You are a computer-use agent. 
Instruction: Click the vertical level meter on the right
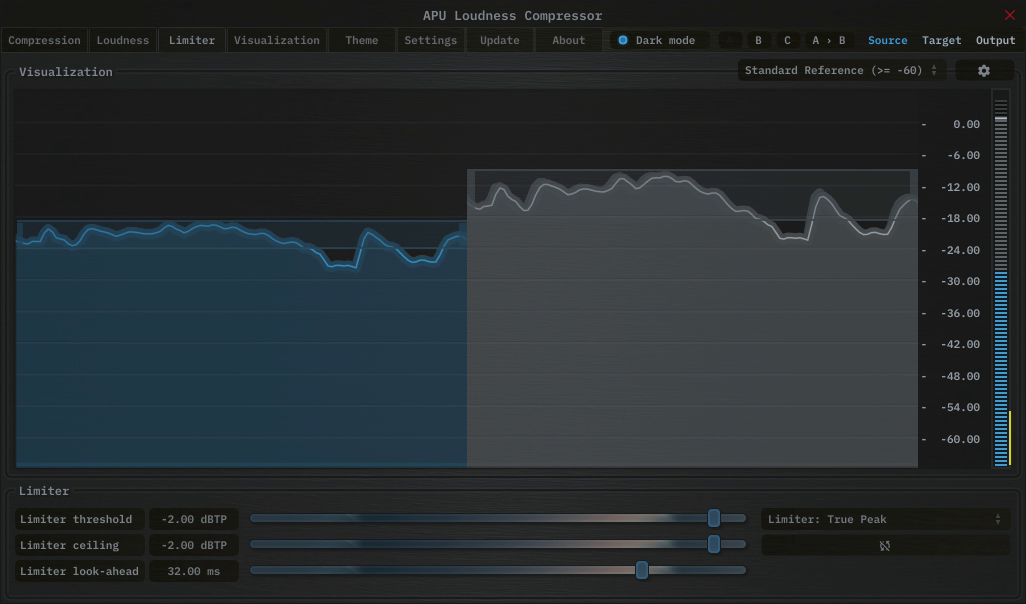pyautogui.click(x=1000, y=280)
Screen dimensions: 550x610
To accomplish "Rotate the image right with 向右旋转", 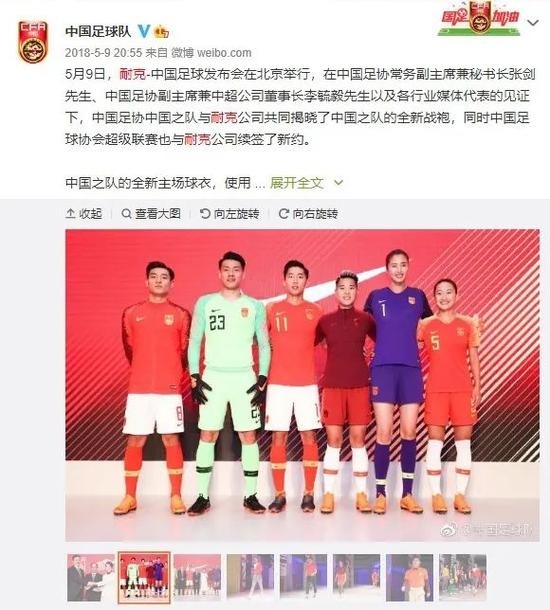I will pyautogui.click(x=308, y=214).
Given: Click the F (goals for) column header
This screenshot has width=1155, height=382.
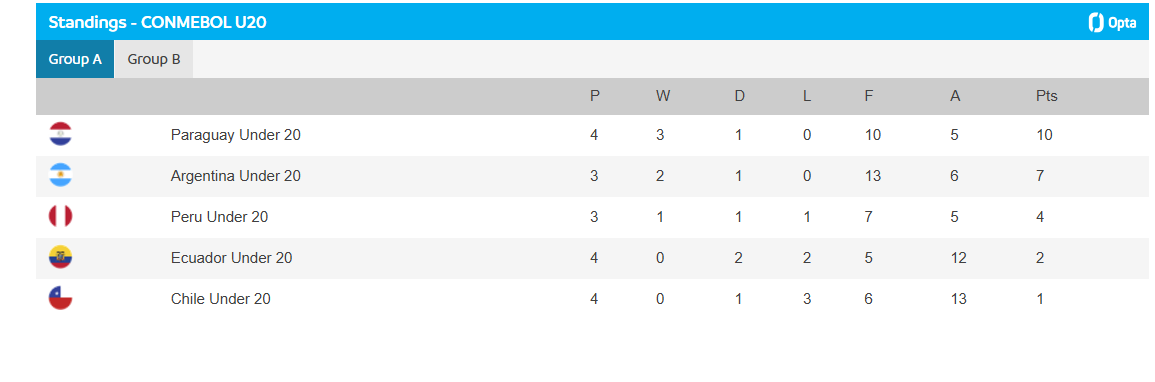Looking at the screenshot, I should [x=869, y=96].
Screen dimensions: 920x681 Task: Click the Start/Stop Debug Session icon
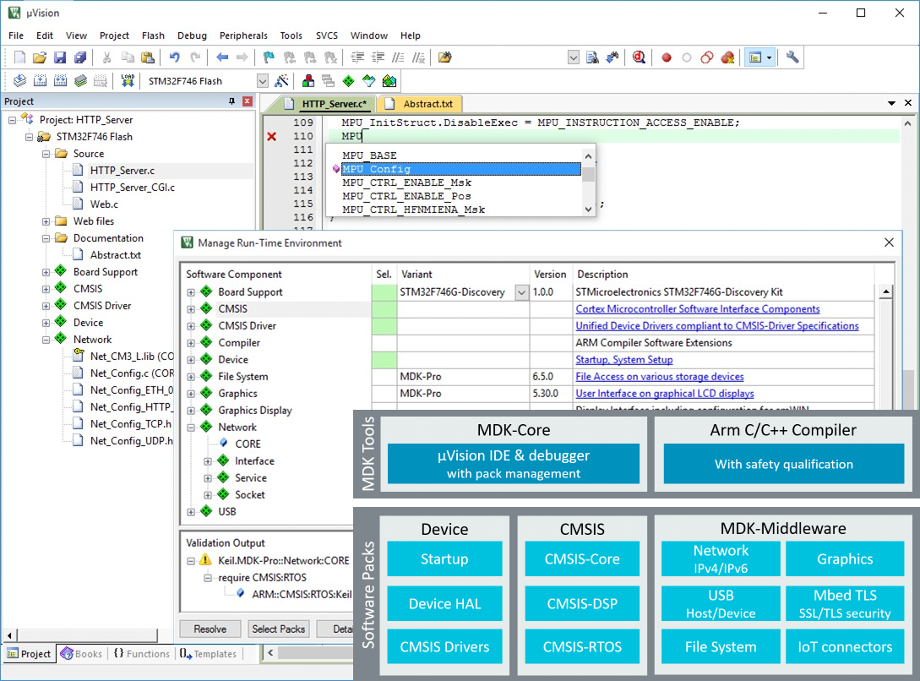[639, 58]
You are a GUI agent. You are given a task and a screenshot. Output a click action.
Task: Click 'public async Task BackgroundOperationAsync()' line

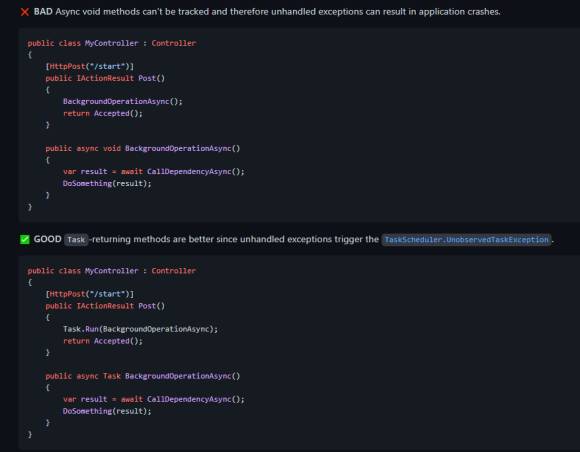pos(143,376)
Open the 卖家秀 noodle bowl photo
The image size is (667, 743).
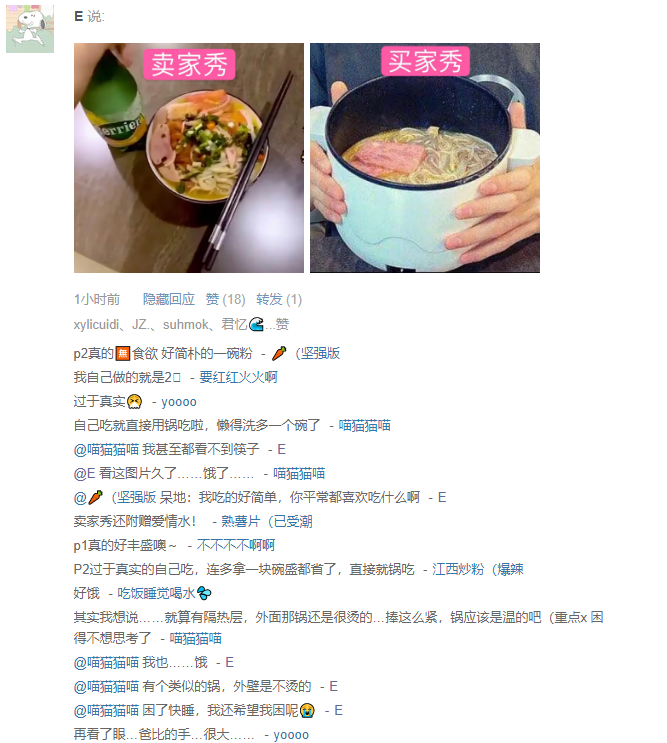click(x=189, y=158)
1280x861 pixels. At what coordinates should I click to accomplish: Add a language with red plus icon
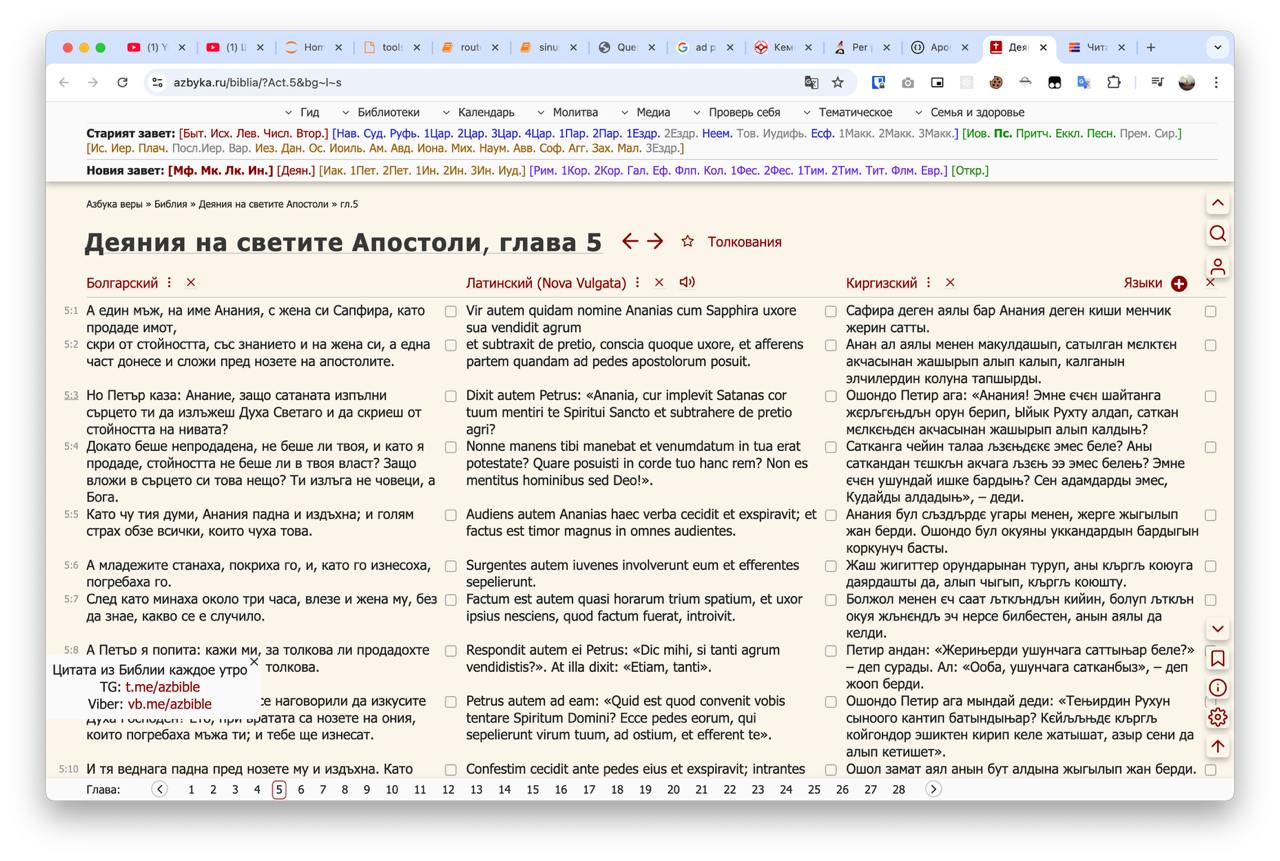1179,283
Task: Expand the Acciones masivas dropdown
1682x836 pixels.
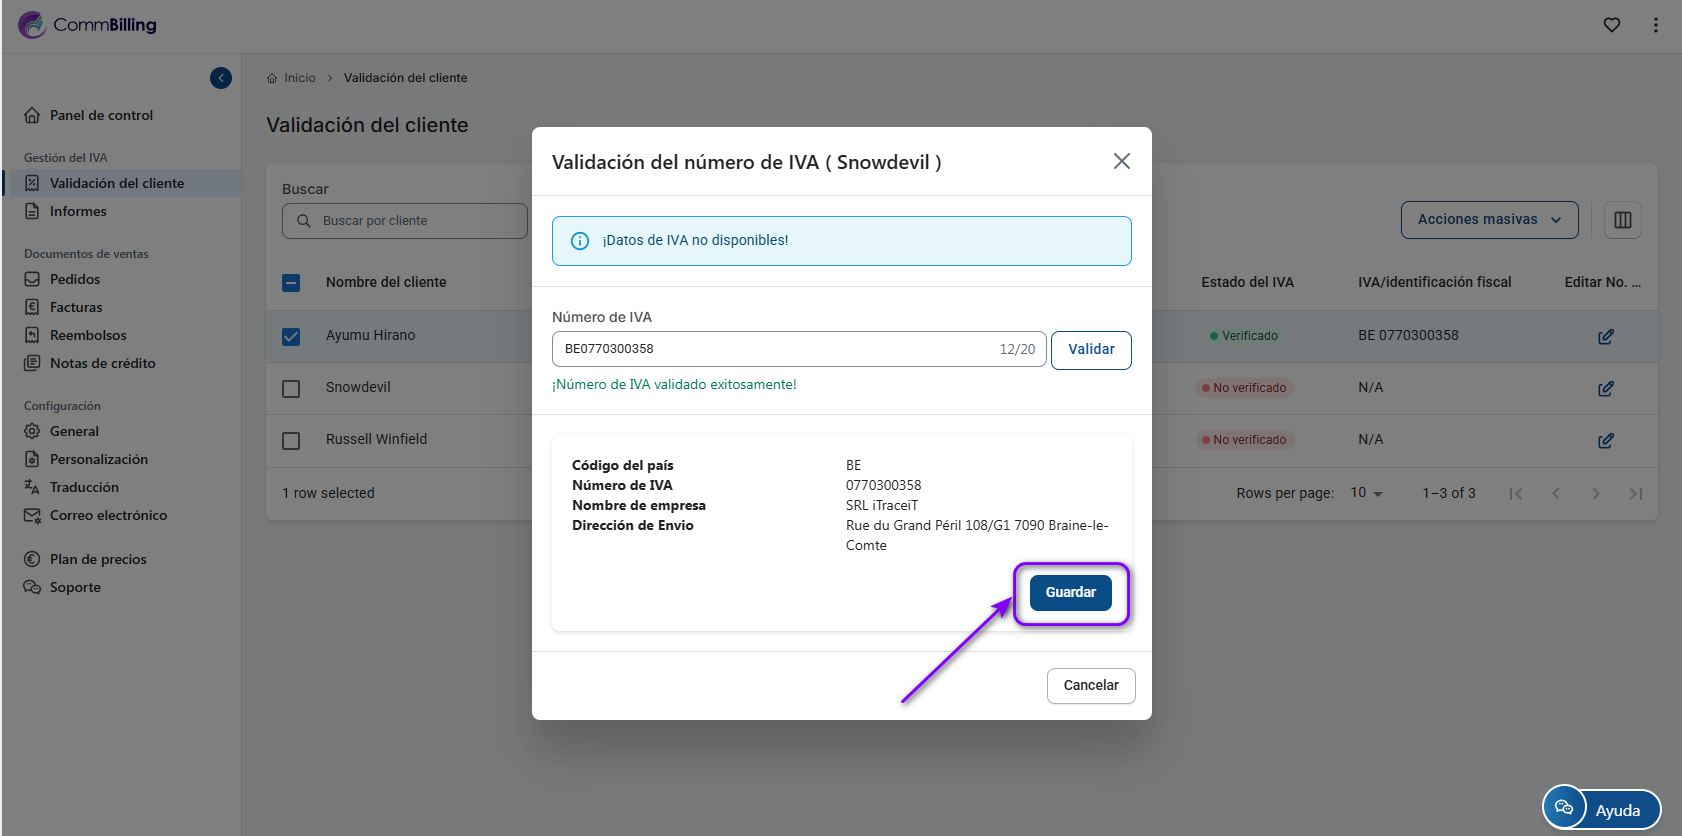Action: 1488,220
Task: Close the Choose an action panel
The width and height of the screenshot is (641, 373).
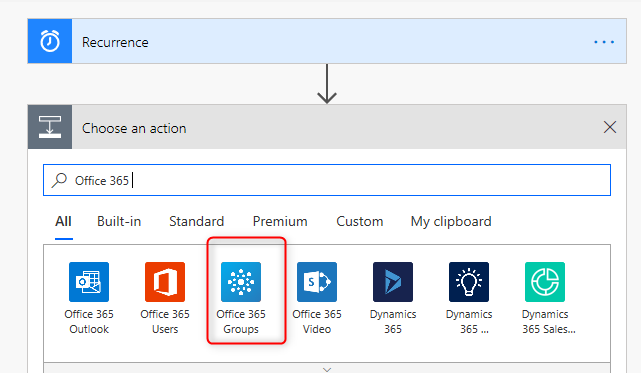Action: pyautogui.click(x=610, y=127)
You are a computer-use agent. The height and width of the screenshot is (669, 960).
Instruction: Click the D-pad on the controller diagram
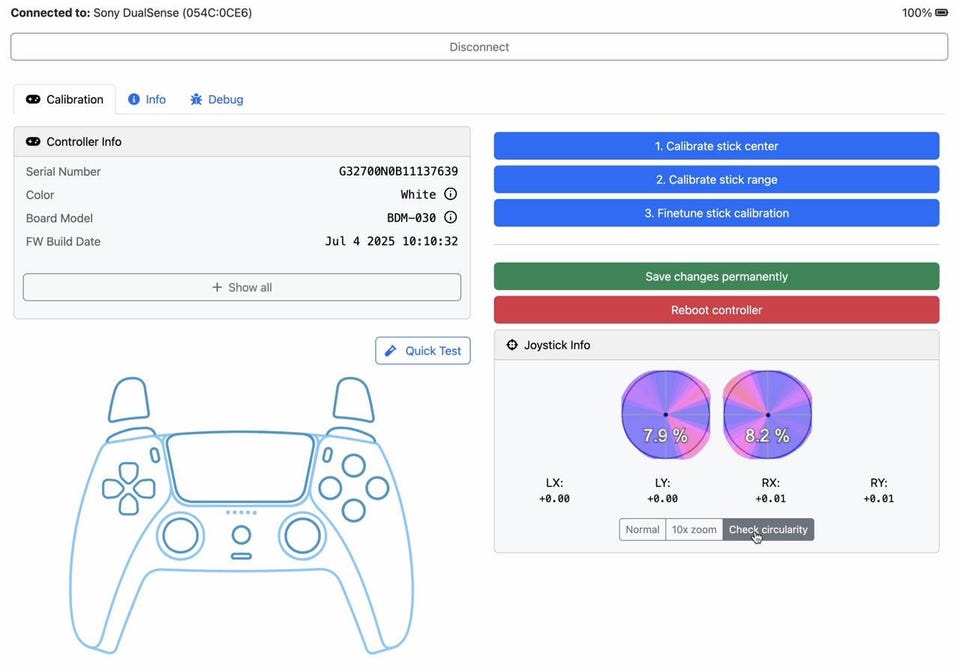coord(129,488)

Task directions
Copy each line of the listing that carries the word "computer".

Response to this exercise
You are a computer-use agent. 
You are a computer-use agent. The height and width of the screenshot is (669, 960).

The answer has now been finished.